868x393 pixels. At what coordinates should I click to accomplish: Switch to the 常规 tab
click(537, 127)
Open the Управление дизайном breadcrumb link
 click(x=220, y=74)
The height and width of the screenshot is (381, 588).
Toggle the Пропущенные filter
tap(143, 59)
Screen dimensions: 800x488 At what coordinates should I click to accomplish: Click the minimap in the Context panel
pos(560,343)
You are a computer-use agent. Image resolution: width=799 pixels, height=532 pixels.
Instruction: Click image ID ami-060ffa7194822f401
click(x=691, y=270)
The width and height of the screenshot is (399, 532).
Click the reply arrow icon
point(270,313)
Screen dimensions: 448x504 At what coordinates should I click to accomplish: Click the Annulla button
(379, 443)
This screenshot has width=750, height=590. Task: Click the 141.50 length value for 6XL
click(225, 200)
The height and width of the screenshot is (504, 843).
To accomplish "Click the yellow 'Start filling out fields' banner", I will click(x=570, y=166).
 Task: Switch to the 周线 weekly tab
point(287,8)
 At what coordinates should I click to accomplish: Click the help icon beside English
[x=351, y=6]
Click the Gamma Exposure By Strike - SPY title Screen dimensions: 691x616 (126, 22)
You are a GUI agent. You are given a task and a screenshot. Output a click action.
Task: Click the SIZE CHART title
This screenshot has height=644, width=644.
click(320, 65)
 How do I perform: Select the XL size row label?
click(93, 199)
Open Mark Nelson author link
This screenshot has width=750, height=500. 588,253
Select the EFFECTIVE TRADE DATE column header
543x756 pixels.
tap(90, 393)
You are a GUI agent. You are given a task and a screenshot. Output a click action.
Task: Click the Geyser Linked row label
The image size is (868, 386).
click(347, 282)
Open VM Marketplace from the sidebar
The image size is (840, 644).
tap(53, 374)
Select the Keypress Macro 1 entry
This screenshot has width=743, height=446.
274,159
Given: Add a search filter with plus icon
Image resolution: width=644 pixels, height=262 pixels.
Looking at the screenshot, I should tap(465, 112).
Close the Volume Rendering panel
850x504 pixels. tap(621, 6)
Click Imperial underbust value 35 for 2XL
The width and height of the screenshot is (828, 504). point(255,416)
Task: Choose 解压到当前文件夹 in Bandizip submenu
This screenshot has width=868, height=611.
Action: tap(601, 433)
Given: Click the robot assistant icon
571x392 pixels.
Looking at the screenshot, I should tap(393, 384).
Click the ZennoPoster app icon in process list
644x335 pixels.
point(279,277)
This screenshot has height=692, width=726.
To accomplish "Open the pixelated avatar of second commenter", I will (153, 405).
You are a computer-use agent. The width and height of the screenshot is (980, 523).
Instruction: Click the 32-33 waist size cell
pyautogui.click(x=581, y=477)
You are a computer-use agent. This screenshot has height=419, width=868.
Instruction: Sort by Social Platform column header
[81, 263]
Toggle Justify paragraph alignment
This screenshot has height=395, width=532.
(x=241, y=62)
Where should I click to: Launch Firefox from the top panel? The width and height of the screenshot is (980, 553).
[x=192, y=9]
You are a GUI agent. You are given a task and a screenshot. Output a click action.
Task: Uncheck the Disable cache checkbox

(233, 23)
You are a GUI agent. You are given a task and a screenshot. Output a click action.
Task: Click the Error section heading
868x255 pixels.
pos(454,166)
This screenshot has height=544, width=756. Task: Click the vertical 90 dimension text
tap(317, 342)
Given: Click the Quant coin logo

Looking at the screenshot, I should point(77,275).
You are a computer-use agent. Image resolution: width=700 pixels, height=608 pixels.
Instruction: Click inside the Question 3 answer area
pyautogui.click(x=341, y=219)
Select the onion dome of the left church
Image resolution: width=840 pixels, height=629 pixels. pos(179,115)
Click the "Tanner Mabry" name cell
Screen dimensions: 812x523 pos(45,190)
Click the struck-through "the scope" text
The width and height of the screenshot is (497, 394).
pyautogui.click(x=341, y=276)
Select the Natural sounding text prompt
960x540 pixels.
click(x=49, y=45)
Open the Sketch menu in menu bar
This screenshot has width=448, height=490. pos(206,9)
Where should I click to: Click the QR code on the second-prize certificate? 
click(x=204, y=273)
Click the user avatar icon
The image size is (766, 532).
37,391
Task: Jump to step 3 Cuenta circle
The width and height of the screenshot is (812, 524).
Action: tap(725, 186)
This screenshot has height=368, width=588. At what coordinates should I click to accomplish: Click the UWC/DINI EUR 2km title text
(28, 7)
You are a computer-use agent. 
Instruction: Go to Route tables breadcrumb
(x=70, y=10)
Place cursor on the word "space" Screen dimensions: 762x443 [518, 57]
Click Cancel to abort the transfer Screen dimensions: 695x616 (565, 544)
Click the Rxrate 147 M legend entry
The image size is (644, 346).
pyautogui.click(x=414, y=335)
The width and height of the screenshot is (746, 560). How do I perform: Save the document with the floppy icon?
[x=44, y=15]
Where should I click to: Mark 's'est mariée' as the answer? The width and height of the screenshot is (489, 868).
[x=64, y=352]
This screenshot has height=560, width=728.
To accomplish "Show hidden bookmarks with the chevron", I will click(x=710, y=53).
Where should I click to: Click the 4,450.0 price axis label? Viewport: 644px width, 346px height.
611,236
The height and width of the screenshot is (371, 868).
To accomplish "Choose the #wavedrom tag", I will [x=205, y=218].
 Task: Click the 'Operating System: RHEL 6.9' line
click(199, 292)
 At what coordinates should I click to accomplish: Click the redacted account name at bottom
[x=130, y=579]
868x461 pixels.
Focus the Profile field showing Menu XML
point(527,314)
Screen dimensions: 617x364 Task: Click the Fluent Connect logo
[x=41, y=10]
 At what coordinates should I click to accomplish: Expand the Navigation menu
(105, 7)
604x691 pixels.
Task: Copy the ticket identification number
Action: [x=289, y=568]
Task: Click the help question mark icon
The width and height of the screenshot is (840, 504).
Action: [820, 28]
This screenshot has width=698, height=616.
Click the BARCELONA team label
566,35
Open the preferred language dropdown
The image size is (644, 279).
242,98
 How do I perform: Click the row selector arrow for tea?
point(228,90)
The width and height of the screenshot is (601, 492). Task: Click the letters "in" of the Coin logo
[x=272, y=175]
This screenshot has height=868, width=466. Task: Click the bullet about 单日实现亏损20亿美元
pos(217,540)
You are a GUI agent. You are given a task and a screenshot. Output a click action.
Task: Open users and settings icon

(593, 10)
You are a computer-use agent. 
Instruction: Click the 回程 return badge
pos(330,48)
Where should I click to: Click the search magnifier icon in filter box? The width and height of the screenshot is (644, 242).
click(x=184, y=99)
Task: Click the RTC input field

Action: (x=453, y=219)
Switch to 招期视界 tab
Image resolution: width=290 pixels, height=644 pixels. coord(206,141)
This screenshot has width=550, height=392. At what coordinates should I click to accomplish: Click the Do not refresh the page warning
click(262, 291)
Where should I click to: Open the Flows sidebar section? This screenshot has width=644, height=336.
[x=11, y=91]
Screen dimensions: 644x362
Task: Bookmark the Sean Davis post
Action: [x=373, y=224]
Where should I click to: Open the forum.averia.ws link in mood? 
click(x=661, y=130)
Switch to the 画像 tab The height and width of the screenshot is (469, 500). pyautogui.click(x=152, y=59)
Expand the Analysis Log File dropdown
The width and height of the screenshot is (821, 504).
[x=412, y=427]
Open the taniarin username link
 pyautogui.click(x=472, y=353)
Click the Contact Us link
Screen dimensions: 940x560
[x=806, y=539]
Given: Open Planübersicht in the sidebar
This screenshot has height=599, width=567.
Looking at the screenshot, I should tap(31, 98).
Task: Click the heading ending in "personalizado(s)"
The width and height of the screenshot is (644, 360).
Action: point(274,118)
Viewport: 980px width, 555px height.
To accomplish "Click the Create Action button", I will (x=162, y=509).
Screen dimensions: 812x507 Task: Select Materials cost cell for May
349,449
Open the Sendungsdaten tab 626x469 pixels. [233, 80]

## [HOW TO COMPLETE THIS TASK]
Look over the material above and report each line holding "will".

## [EXERCISE ANSWER]
To accomplish "Click the yellow 'Start filling out fields' banner", I will click(x=570, y=166).
To accomplish "Open the pixelated avatar of second commenter", I will (153, 405).
To accomplish "Show hidden bookmarks with the chevron", I will click(x=710, y=53).
To accomplish "Choose the #wavedrom tag", I will [x=205, y=218].
To accomplish "Click the Create Action button", I will (x=162, y=509).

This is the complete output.